At a party, he pulled the device out of his shirt pocket, and people swarmed.
“It was like it was beamed from the future,” Fralic told me over the phone as he held an old PSP in his hand.
To you, this kind of stuff might be obsolete junk. To enthusiasts like Fralic, technology gadgets contain history — of the collectors’ lives, the tech industry, the US or all of the above.
“They all tell a story,” Fralic said. “I’ve used and sold and loved this stuff from when it first came out. It’s cool to look back and realise how important it was.”
He has converted a third-floor attic in his home into a personal museum for his collection of thousands of technology devices and memorabilia from the past 40 years or more.
Yes, he owns multiple versions of the old-school Walkman and Sony’s Discman CD player. His collection also includes a hulking DEC PDP-11 minicomputer nicknamed R2-D2 that he admitted is a pain to move.
He owns the pieces of an original “blue box” electronic device that Steve Jobs and Steve Wozniak cobbled together — before they founded Apple Computer — to hack telephone lines. His collection has many phones, including a Gordon Gekko-style monster and a Soviet era “yellow phone” made for connecting to the Kremlin.
Technology by its nature is fast-moving, and there is often no time or inclination to look back. But many old tech gadgets never really die. Instead, they live on in nostalgia products, like Sony’s not-Walkman, and in the garages and attics of aficionados who believe the PSP was the coolest thing ever made.
Addison Del Mastro’s love for a 1970s cassette tape changer from Japan and old clock radios is not about personal nostalgia. Del Mastro, who writes a newsletter about urbanism and land use, is 28 years old and has barely wielded that stuff himself. But Del Mastro said that when he was a teenager, he brought home from his local recycling centre a discarded RadioShack clock radio with faux wood paneling and a cassette player: “I plugged the thing in, and it worked.” He was hooked.
Del Mastro said that he appreciates the creativity and craftsmanship that went into decades-old consumer electronics as well as the ability to understand how they worked.
“You can open up that spinning cassette player from 1970; any layman can understand what is going on,” he said. “It engages your brain, your hands. That experience is absent in a lot of modern technology or devices.”
Adam Minter said that he started hearing a decade or so ago from electronics recyclers who were getting calls from people eager to buy obsolete personal computers. They were offering far more money than the PCs were worth to strip for raw materials like gold.
Minter, a former colleague of mine who has written two books about the second lives of our stuff, said that those phone calls were often from collectors who hunt for every computer chip ever made by Intel or other manufacturers. “It sounds weird, but really, is it?” he said. “You’re collecting these artifacts of our technological age.”

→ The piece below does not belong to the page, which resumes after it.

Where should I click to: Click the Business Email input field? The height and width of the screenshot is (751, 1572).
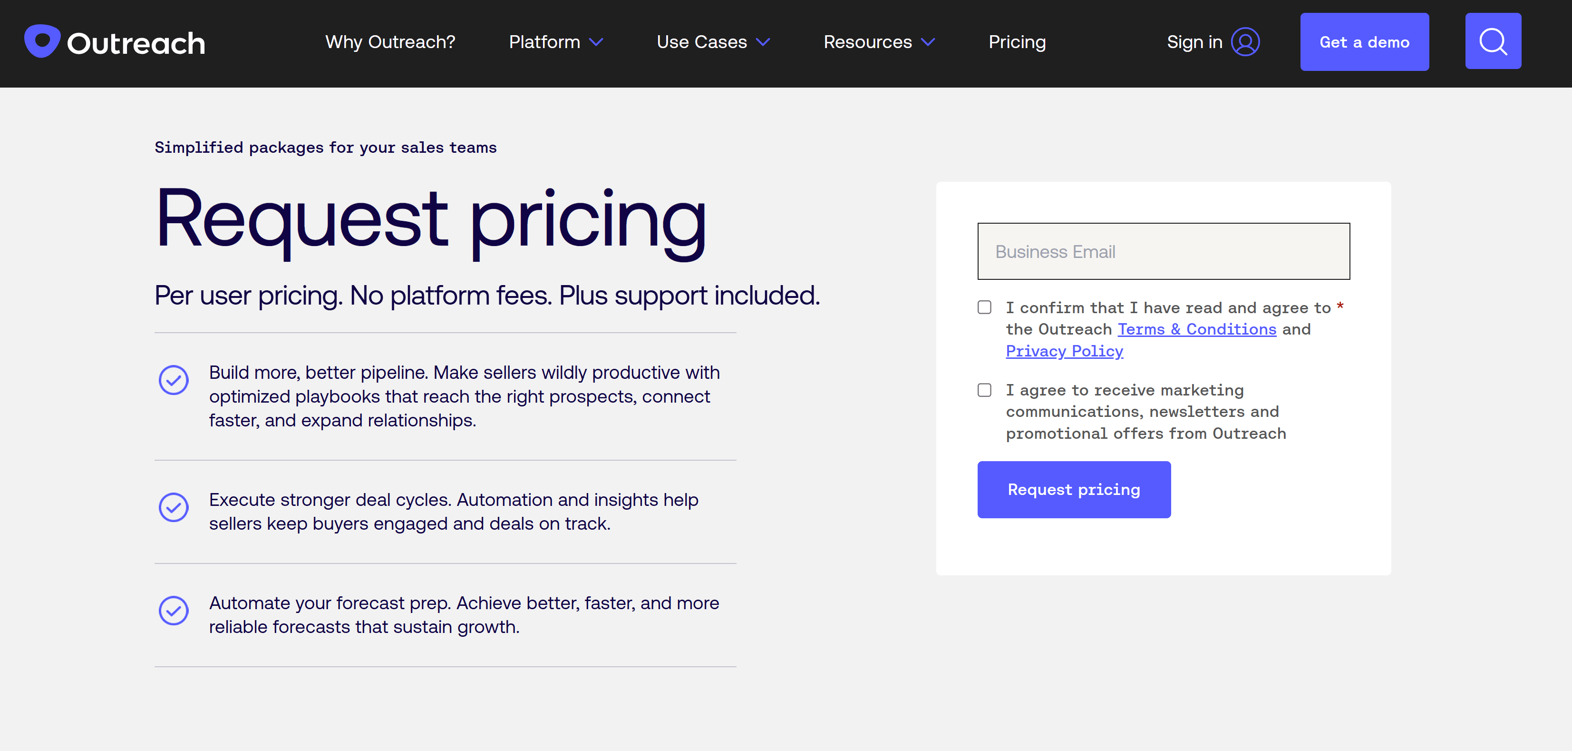click(x=1163, y=251)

There are collectors and enthusiasts for everything. You might love vintage Bakelite jewellery or 1970s Italian bicycles. Tech gadgets that inspire wonder and lust are no different. Talking to people about this felt as if I had wandered into an extremely nerdy subculture, and I may never be able to get out again.
“When you crack open this crazy world, I’m a small player in it,” Fralic said. “There are people who are nuts about this stuff.”